[Extracted text — start]

SEO isn't dead -- it evolved. The rules changed, the signals shifted, and the companies still playing by 2020 rules are losing. Here's the new game.

"SEO is dead" trends on Twitter every six months. It's been "dying" since 2012. And every time, the people who declare it dead are wrong -- and the people who ignore the changes are also wrong.
This time, something genuinely different is happening.
Let's be precise. What died isn't SEO as a discipline. What died is a specific version of SEO that many agencies still sell.
Informational content farming is dead. Publishing 50 articles per month on "What is X?" and "How to Y?" to capture informational traffic used to work. Now AI answers those questions directly. Those articles still get indexed, but the clicks are gone. AI Overviews, ChatGPT, and Perplexity answer "What is content marketing?" better than your 1,500-word blog post ever did.
Keyword-first content strategy is dead. Writing articles because a keyword has 10,000 monthly searches, without considering whether the content adds any unique value, is a losing strategy. LLMs don't rank by keywords. They cite by authority and usefulness.
Link building as the primary lever is dying. Backlinks still matter for Google rankings. But for AI visibility -- which is where the growth is -- brand mentions matter more than links. A Reddit comment praising your product carries more weight in LLM responses than a guest post backlink from a DR60 site.
Technical SEO is more important than ever. Structured data, schema markup, site architecture, crawlability -- these matter for both Google and AI. The machines that power AI need your site to be technically sound to understand you.
E-E-A-T is the new currency. Experience, Expertise, Authoritativeness, Trustworthiness. Google introduced it; AI amplified it. LLMs evaluate who wrote the content, whether they're credible, and whether other sources confirm their expertise. Anonymous content from "the team" carries almost no weight.
Brand building is SEO now. The companies that appear in AI responses are the ones with strong brands. Not strong websites -- strong brands. Brand mentions across multiple platforms, consistent messaging, recognized expertise. The old SEO could ignore branding. The new SEO can't.
We work with about 30 B2B companies across Belgium and France. The ones that are growing their visibility (across Google AND AI) share a pattern:
They publish less content, but better content. 2-4 articles per month instead of 12, but each one contains original data, expert insights, or unique perspectives.
They invest in off-site presence. LinkedIn thought leadership, industry event speaking, podcast appearances, press mentions. Every mention is a signal that both Google and AI pick up.
They treat structured data as a priority, not an afterthought. Complete schema markup, llms.txt, consistent entity information across all platforms.
They measure AI visibility alongside Google rankings. Tracking how often they're cited by ChatGPT, Perplexity, and Gemini -- not just their position on page 1 of Google.
If you're spending $5,000/month on SEO that's entirely focused on keyword rankings and link building, you're investing in a depreciating asset. Not worthless -- depreciating. The ROI is declining, and it will continue to.
Reallocate 30-40% toward AI visibility: brand mentions, structured data, review platform management, content that answers the questions people ask ChatGPT. This isn't replacing SEO. It's evolving it.
The companies that understand this transition are building competitive moats. The ones that cling to 2020 SEO playbooks are building on sand.
SEO isn't dead. But the SEO you knew? That's gone. And it's not coming back.

[Extracted text — finish]
[Supplied data — start]

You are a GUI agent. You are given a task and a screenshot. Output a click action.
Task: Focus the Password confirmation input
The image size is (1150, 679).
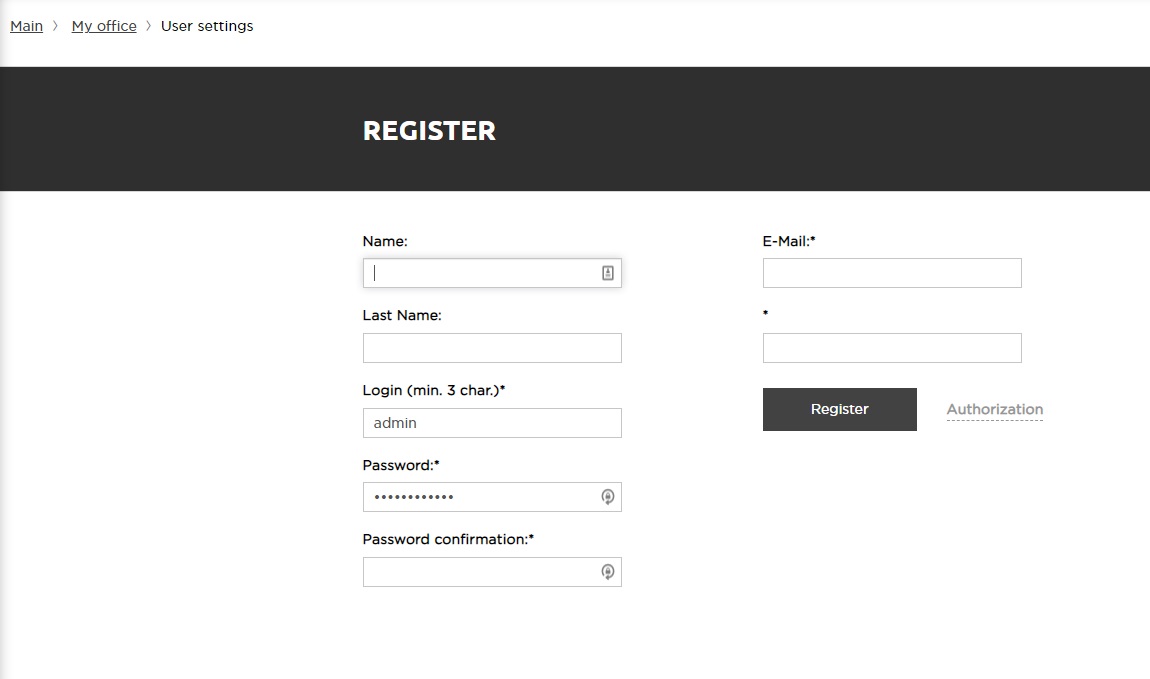(x=480, y=572)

[Supplied data — finish]

Activity list:
(a) In the SEO article, how many articles per month do the growing B2B companies publish?
(b) Condense the paragraph of the SEO article beginning "Informational content farming is dead" into a shorter version that keeps its main facts.

Solution set:
(a) They publish 2-4 articles per month instead of 12.

(b) Informational content farming no longer works. Publishing around 50 "What is X?" and "How to Y?" articles a month once captured informational traffic, but AI now answers those questions directly. The articles are still indexed, yet they no longer get clicks, because AI Overviews, ChatGPT, and Perplexity answer such questions better than a 1,500-word blog post.